American radio personality

Lance Zierlein is a sports analyst and commentator. He has hosted sports talk shows on KILT 610, KBME 790, KGOW 1560 AM, and KFNC 97.5 FM in Houston, Texas and is an NFL Draft Analyst for NFL Network and NFL.com. He was inducted into the Texas Radio Hall of Fame in November of 2024.

== Career ==
Zierlein graduated from Lamar Consolidated High School in 1988. Following high school, he attended Tulane University. After college, Zierlein created "Pigskin Sports" which was a sports analysis company, and began to appear on radio stations around the country including in markets such as Houston, Baton Rouge and Miami. Zierlein was also a weekly football expert for the weekend show on Prime Sports Radio. He began his career working at 610 KILT on a weekend show called "Fast Break with Nate" along with his partner Nate Griffin. Shortly thereafter, he joined John Granato in 1997 to create "The Bench", which was the top-rated sports talk show in Houston for the better part of a decade. After a falling out with management he and his co-host John Granato created a new station, KGOW. In 2008, the morning drive time pair was voted "Best Talk Radio" by the Houston Press.

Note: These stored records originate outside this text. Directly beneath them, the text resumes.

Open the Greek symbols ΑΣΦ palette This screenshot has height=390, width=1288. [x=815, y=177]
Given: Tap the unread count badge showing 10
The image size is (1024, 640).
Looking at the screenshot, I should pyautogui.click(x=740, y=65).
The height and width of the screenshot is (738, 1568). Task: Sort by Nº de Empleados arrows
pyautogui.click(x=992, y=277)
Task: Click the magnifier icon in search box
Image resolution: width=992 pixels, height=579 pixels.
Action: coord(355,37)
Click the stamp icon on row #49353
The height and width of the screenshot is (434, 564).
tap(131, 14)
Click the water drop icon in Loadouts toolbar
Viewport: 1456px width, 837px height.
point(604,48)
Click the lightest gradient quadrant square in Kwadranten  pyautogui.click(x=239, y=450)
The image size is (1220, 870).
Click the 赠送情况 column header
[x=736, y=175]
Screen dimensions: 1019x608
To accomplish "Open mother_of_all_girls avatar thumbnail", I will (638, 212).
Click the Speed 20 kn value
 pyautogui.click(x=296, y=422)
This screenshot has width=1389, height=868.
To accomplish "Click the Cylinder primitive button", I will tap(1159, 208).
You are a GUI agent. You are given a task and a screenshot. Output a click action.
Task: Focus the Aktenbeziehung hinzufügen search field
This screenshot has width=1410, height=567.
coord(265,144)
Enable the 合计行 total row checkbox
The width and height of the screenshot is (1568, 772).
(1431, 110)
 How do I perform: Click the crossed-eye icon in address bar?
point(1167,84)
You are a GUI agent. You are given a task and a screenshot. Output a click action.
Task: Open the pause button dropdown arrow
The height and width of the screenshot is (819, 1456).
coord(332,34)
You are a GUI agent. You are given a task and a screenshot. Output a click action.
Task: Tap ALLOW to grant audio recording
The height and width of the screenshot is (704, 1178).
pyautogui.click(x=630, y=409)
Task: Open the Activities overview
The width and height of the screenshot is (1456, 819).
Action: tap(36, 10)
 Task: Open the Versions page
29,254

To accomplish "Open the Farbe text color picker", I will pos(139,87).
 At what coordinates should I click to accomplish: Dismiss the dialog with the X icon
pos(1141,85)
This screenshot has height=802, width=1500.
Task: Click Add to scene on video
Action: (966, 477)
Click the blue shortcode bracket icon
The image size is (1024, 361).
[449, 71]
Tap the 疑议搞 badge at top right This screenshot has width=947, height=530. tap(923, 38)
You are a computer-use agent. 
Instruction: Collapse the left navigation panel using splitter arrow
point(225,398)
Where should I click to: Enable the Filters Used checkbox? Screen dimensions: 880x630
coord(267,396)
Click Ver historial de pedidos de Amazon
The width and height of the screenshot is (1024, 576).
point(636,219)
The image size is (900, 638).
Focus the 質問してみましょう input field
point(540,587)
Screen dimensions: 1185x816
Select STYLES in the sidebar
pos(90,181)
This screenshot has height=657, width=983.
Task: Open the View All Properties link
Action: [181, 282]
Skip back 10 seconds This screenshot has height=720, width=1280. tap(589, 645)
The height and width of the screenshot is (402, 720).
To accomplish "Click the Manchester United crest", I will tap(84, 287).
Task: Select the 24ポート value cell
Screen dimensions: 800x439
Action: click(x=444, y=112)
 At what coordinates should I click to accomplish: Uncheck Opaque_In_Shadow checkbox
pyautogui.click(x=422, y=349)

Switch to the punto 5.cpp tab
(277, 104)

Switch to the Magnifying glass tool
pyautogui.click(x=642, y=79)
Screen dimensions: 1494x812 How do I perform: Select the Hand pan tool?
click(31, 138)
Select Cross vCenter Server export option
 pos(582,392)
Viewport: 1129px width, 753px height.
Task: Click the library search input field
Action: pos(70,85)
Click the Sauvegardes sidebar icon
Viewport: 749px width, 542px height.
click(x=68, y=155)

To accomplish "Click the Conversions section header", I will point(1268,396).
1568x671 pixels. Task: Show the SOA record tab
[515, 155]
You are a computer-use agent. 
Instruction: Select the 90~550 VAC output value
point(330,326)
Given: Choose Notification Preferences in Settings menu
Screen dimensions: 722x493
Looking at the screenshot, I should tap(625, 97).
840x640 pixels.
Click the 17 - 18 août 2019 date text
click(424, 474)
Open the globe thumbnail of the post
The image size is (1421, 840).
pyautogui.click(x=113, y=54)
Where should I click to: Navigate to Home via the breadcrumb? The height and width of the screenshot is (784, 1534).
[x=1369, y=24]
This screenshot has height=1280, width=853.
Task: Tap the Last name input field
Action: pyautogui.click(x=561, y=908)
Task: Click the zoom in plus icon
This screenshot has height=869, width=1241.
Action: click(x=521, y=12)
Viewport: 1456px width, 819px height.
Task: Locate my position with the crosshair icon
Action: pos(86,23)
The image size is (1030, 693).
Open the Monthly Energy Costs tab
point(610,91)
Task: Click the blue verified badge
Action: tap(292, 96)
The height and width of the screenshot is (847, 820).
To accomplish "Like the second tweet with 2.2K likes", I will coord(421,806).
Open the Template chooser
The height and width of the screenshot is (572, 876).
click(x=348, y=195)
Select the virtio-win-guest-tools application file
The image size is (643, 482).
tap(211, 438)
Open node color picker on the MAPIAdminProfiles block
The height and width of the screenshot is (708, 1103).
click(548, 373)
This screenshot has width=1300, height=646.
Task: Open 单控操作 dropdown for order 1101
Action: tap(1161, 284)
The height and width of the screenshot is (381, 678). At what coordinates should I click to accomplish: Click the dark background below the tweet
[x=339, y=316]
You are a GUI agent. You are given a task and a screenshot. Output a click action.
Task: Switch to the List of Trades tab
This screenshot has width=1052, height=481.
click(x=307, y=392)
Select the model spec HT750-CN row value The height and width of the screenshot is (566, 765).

Zierlein is a former blogger for the Houston Chronicle and ran a football site called The Sideline View.

Zierlein began his role as NFL draft analyst and content provider for NFL.com in November 2014 and continues in that role today. He is responsible for writing the strength and weaknesses for over 500 draft profiles each season and is one of the lead analysts on the NFL Now mobile platform during combine and NFL draft broadcasts and appears on NFL Network programming and the Move The Sticks podcast during the lead up to the NFL draft.

Zierlein worked at 790 KBME as a morning sports talk radio host from 2011 to 2017.

== Personal life ==
He has five children.

Lance's father is football coach Larry Zierlein.